• Task instructions: A verbatim copy of the entries is the required answer.

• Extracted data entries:
- Opening Delimiter -
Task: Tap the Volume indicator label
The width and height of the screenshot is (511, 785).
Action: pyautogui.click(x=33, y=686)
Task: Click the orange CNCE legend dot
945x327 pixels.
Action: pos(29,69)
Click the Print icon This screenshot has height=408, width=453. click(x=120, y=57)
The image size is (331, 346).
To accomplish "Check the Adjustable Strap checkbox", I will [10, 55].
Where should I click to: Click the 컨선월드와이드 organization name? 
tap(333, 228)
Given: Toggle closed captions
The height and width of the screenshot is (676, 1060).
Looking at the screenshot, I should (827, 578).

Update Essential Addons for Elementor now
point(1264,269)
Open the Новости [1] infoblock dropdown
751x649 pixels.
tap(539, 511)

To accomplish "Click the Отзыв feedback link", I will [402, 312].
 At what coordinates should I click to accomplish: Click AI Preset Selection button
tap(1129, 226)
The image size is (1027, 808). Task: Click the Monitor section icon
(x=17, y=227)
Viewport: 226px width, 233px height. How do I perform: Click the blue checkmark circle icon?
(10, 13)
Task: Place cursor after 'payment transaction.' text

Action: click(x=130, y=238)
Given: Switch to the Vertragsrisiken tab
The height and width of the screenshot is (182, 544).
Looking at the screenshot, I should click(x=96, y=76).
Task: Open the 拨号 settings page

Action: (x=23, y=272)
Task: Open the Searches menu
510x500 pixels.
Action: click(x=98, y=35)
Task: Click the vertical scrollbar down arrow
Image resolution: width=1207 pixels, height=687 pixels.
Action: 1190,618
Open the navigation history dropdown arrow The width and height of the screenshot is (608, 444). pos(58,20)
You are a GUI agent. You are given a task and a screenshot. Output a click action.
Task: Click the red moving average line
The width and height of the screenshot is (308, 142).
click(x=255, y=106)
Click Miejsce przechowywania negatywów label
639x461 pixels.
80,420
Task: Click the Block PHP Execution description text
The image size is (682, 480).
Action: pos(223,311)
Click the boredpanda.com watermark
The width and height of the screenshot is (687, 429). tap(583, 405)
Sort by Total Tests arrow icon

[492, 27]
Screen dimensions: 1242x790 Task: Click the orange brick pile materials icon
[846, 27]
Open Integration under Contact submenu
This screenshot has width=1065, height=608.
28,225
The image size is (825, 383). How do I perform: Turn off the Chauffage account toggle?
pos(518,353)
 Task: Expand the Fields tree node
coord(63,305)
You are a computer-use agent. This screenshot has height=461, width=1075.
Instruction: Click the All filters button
- Closing Delimiter -
• Exercise result:
Task: Tap the Volume indicator label
The width and height of the screenshot is (511, 785).
Action: pyautogui.click(x=33, y=686)
Task: Click the orange CNCE legend dot
945x327 pixels.
Action: pos(29,69)
Click the Print icon This screenshot has height=408, width=453. click(x=120, y=57)
The image size is (331, 346).
To accomplish "Check the Adjustable Strap checkbox", I will [10, 55].
Where should I click to: Click the 컨선월드와이드 organization name? 
tap(333, 228)
Given: Toggle closed captions
The height and width of the screenshot is (676, 1060).
Looking at the screenshot, I should (827, 578).

Update Essential Addons for Elementor now
point(1264,269)
Open the Новости [1] infoblock dropdown
751x649 pixels.
tap(539, 511)

To accomplish "Click the Отзыв feedback link", I will [402, 312].
 At what coordinates should I click to accomplish: Click AI Preset Selection button
tap(1129, 226)
The image size is (1027, 808). Task: Click the Monitor section icon
(x=17, y=227)
Viewport: 226px width, 233px height. How do I perform: Click the blue checkmark circle icon?
(10, 13)
Task: Place cursor after 'payment transaction.' text

Action: click(x=130, y=238)
Given: Switch to the Vertragsrisiken tab
The height and width of the screenshot is (182, 544).
Looking at the screenshot, I should click(x=96, y=76).
Task: Open the 拨号 settings page

Action: (x=23, y=272)
Task: Open the Searches menu
510x500 pixels.
Action: click(x=98, y=35)
Task: Click the vertical scrollbar down arrow
Image resolution: width=1207 pixels, height=687 pixels.
Action: 1190,618
Open the navigation history dropdown arrow The width and height of the screenshot is (608, 444). pos(58,20)
You are a GUI agent. You are given a task and a screenshot. Output a click action.
Task: Click the red moving average line
The width and height of the screenshot is (308, 142).
click(x=255, y=106)
Click Miejsce przechowywania negatywów label
639x461 pixels.
80,420
Task: Click the Block PHP Execution description text
The image size is (682, 480).
Action: pos(223,311)
Click the boredpanda.com watermark
The width and height of the screenshot is (687, 429). tap(583, 405)
Sort by Total Tests arrow icon

[492, 27]
Screen dimensions: 1242x790 Task: Click the orange brick pile materials icon
[846, 27]
Open Integration under Contact submenu
This screenshot has width=1065, height=608.
28,225
The image size is (825, 383). How do I perform: Turn off the Chauffage account toggle?
pos(518,353)
 Task: Expand the Fields tree node
coord(63,305)
You are a computer-use agent. This screenshot has height=461, width=1075.
Instruction: Click the All filters button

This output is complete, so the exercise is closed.